One goal of Common Core is to allow success for students who CANNOT memorize math facts. They cannot memorize, but they can count.
The questions in that pic are easy, its the idiocy of the method that is screwy.
These techniques look like novel ways to add to traditional teaching to spice things up. But, since this is Government, everything is applied to everybody, too little time is allowed for transition, and no one is allowed to dissent.
We don’t need the Government mandating anything with our children. They need to defend us from enemies and leave everything else alone.
Nothing wrong? It makes a lot of assumptions as to the variables. Six cars in the parking lot. Are they four wheeled cars?
Instead of drawing six circles with four wheels each and then counting the wheels, what is wring with 6 times 4?
There are 25 students in the class. How many have suffered a lost finger or hand due to an accident? Instead of what looks like binary counting, what is wrong with 25 times 10?
God has already blessed their four children, now I am sure He will bless the parents for the love and care they are showing God's gifts to them.
ON June 12, 2018 legal registered voters in Maine will cast one ballot each, on that ballot will be a question on whether to secede from the union or not, it will also reference the Constitution that will go into effect immediately upon a successful secession vote.
This is the education section from that Constitution:
Section 7a. Education. All education is left to the local community, to the parents first and foremost and then to the city, town or community in which the family resides. The counties and the Republic are explicitly denied any role in a child's education with the exception of Militia members while on duty and prisoners while in the care of the county jail or prison of the Republic. The first and foremost responsibility to teach a child Religion, obedience, patriotism, loyalty, righteousness, and to be a productive member of society rest squarely upon the shoulders of the parent(s), the local communities role is to support and reinforce that parental responsibility.
I don’t believe in kids who can’t memorize. Math presents students with psychological barriers they don’t want to cross. It’s the teachers job to get then to cross those barriers.
or a Messerschmidt.
I looked carefully at the Algebra 1 Common Core Math Test given in New York State and here’s what I found:
1) If you know traditional math, you will get 70% correct, probably enough to pass. Some of the problems, maybe 30%, are right out of traditional math books (i.e., the ones that aren’t published anymore in the US...but that’s another story), and the other 40% of this group are still traditional, but with some kind of a twist.
= = = = = = =
Work to complete:
a – Please recast the paragraph beginning "Section 7a. Education." in the Common Core comments as a short bulleted list that keeps its main facts.
b – In the Common Core comments, on what date will Maine voters cast ballots on the question of secession?
c – Repeat the passage of the Common Core comments starting at the words "Instead of drawing" and ending after "gifts to them.".

Information provided:
= = = = = = =
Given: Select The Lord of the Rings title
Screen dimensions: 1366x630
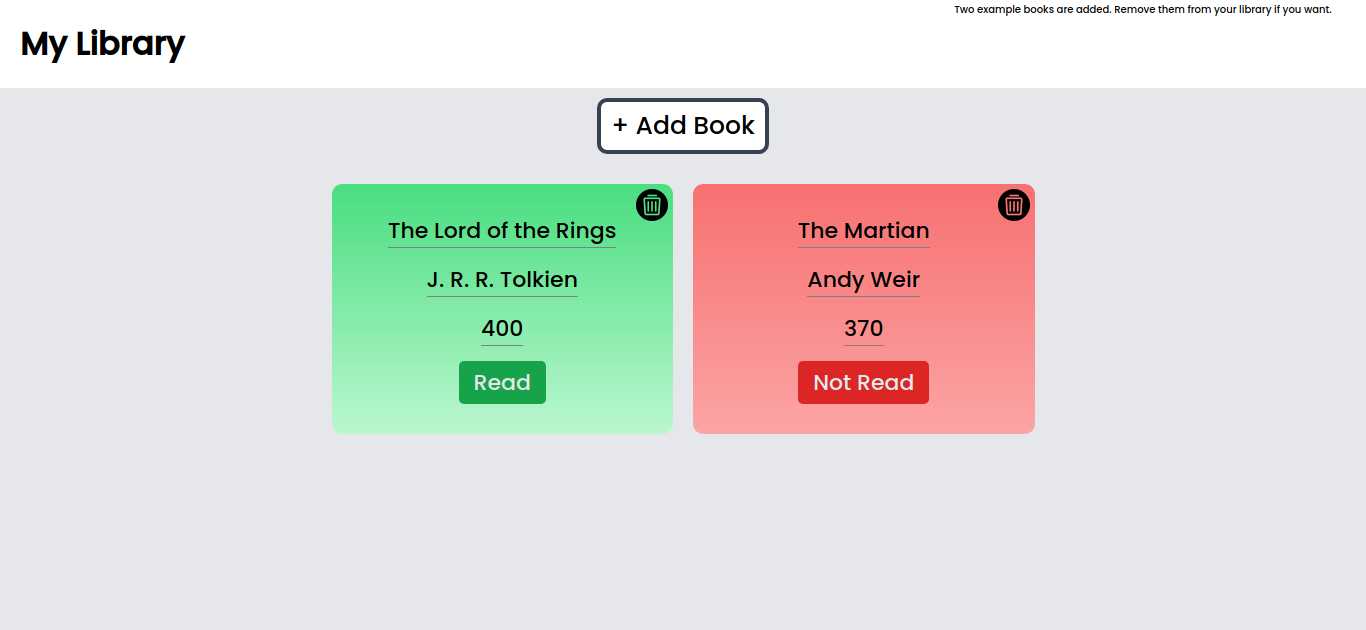Looking at the screenshot, I should pos(502,231).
= = = = = = =
Responses by task:
a –
- Education is left to the local community: to parents first, then to the city, town, or community where the family lives.
- Counties and the Republic are explicitly denied any role in a child's education. The exceptions are Militia members on duty and prisoners in county jail or the Republic's prison.
- Parents bear the first responsibility to teach a child religion, obedience, patriotism, loyalty, righteousness, and how to be a productive member of society.
- The local community's role is to support and reinforce that parental responsibility.

b – June 12, 2018.

c –
Instead of drawing six circles with four wheels each and then counting the wheels, what is wring with 6 times 4?
There are 25 students in the class. How many have suffered a lost finger or hand due to an accident? Instead of what looks like binary counting, what is wrong with 25 times 10?
God has already blessed their four children, now I am sure He will bless the parents for the love and care they are showing God's gifts to them.